◆ **Actions to take**:
**1)** According to the passage on radiological imaging apparatuses, how much energy does each radiation emanated from the subject's affected part have in PET examinations?
**2)** Pick up the passage on radiological imaging apparatuses after its final sentence and keep writing it.

◆ **Passage provided**:

▬▬▬▬▬▬▬▬▬▬

The present invention relates to a radiological imaging apparatus comprising semiconductor radiation detector modules.
Examples of medically applied radiation measurement systems include radiological imaging apparatuses such as a gamma camera, a single photon emission computed tomography (SPECT) apparatus, and a positron emission tomography (PET) apparatus.
In examinations using a radiological imaging apparatus, radiopharmaceuticals are administered to a subject that is a testing object; the radiopharmaceuticals contains a substance tending to deposit in a particular site (for example, cancerous cells). Then, radiation detectors detect radiations emanated from the subject's affected part as a result of the radiopharmaceuticals deposited in the site. The radiations emanated from the subject's affected part each have a fixed quantity of energy (for PET examinations, 511-KeV energy). On the basis of detection signals output by the radiation detectors having detected the radiations, the radiological imaging apparatus creates a tomographic image containing an image of the area in which the radiopharmaceuticals are deposited, that is, an image of the subject's cancerous part. On the basis of the created tomographic image, a medical doctor specifies a cancerous part.
A radiological imaging apparatus is known which uses semiconductor radiation detectors (referred to as semiconductor detectors below) as radiation detectors (see JP-A-2004-125524). The semiconductor detector is composed of any one of semiconductor materials such as CdTe (cadmium telluride), GaAs (gallium arsenide), and TlBr (thallium bromide). The semiconductor detector has electrodes installed on opposite surfaces of the semiconductor member. When a radiation is incident on the semiconductor member, the semiconductor detector generates electric charges corresponding to the energy of the radiation on the basis of photoelectricity. The electric charges generated by the semiconductor member are taken out of an electrode to which a charge collection bias voltage is applied. As a result, an electric signal is obtained. Thus, the semiconductor detector outputs the electric charges generated by the interaction between the radiation and the semiconductor material, as an electric signal. The semiconductor detector thus has an excellent energy resolution.

▬▬▬▬▬▬▬▬▬▬

◆ **Available data**:

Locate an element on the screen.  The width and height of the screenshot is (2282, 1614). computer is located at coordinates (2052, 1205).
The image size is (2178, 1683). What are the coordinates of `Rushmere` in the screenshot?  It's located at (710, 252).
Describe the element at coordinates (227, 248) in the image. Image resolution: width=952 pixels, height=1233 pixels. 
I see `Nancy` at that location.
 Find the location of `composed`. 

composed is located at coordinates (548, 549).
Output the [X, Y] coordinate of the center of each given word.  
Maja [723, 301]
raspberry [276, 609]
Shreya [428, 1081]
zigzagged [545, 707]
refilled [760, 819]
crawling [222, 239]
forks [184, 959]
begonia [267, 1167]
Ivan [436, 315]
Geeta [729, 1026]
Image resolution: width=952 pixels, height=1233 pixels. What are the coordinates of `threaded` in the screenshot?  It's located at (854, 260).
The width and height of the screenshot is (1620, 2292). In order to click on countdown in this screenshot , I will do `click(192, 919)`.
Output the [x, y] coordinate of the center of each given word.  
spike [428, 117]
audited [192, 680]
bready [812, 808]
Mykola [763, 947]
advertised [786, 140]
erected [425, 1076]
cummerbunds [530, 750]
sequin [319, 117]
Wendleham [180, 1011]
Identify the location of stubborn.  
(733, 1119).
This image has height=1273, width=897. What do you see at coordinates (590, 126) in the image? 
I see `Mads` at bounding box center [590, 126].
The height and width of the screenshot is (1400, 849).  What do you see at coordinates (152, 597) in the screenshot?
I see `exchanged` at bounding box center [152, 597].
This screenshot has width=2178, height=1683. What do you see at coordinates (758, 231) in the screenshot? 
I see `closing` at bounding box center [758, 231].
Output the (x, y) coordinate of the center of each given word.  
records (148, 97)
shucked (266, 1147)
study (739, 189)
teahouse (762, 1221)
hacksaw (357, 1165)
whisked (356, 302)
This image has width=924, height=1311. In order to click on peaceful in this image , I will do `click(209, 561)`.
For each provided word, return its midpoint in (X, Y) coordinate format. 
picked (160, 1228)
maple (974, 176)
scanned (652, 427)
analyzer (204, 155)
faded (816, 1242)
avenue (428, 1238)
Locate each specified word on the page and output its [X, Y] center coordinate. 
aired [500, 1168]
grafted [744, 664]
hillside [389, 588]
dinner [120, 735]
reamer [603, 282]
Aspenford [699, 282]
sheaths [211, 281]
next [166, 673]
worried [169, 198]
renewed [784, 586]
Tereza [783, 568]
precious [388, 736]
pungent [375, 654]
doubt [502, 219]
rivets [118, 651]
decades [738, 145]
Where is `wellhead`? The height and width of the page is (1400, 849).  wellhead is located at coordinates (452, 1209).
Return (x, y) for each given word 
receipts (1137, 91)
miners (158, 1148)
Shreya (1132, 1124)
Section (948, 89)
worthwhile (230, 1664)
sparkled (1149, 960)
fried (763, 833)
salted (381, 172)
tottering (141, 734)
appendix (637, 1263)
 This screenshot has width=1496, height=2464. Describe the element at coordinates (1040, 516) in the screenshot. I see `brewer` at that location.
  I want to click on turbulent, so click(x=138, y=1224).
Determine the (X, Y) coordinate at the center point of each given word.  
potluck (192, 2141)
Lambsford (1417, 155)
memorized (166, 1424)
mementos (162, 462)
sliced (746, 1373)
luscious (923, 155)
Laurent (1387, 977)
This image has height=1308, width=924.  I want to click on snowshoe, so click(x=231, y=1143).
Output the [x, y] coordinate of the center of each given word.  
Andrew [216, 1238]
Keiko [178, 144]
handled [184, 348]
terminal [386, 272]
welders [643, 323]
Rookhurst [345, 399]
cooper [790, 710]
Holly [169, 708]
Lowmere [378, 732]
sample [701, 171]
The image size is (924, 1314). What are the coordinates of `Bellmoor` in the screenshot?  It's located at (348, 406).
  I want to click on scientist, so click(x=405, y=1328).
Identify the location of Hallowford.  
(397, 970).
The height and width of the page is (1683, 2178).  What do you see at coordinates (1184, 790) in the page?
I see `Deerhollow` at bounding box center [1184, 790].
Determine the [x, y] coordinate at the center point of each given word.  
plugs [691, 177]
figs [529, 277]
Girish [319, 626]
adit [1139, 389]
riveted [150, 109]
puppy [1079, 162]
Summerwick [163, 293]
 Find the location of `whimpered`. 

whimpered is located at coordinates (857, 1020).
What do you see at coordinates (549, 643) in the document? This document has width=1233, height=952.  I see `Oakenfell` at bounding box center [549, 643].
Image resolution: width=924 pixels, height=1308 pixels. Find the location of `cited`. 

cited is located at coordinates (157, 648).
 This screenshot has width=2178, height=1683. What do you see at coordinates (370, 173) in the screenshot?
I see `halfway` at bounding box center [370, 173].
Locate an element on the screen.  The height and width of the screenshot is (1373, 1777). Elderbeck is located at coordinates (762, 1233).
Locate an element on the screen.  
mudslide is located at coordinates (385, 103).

▬▬▬▬▬▬▬▬▬▬

◆ **Replies**:
**1)** 511 KeV

**2)**
However, if the semiconductor detector is applied to the radiological imaging apparatus, measures must be taken for a phenomenon called polarization. The polarization appears significantly in semiconductor detectors using CdTe Schottky diodes. This phenomenon will be described. Continuous application of a bias (a reverse bias for normal diodes) voltage to the CdTe Schottky diode may degrade the energy resolution in several to several tens of minutes. Further elapse of time may degrade detection efficiency or photoelectric conversion efficiency. In this state, accurate measurements are impossible. The polarization results from the accumulation of space charges as shown in “Radiation Measurement Handbook, 3rd Edition written by KNOLL and translated by Itsuro KIMURA and Eiji SAKAI, THE NIKKAN KOGYO SHIMBUN LTD., p. 548”. Thus, when the bias voltage is zeroed simultaneously with the end of measurements, the space charges are recombined to avoid the polarization (see JP-A-2004-125524).
JP-A-2004-125524 describes a radiation detection system comprising a semiconductor detector, a switch and a control unit. JP-A-2004-125524 also discloses a technique for zeroing the bias voltage applied to the radiation detector after detection of a radiation in order to avoid the polarization.
However, while the bias voltage applied to the radiation detector is zero, the electric charges generated by the radiation detector are not collected. Consequently, gamma rays cannot be measured. Some examinations using a radiological imaging apparatus measure gamma rays emanated from the subject's body to check variations in the gamma rays according to time series. Such examinations are intended for the brain (cerebral infarction, brain tumor, or Alzheimer's disease) and the heart and vessels (myocardial infarction or myocardial ischemia).
Cardiac examinations use, for example, radiopharmaceuticals which are taken and deposited in the normal heart muscle and which are not deposited in a site of the myocardial infarction. Before PET examinations, such radiopharmaceuticals are administered to the subject. A PET apparatus measures gamma rays emanated from the subject's heart muscle to create a tomographic image containing the heart. To create a tomographic image, it is necessary to measure time series data on radiations emanated from the normal parts of the heart and adapt a time-radiation curve for the left chamber lumen and the heart muscle to a compartment model analysis method to determine the blood flow in the local heart muscle. If such time series data is measured, an off time during the gamma ray measurement must be reduced.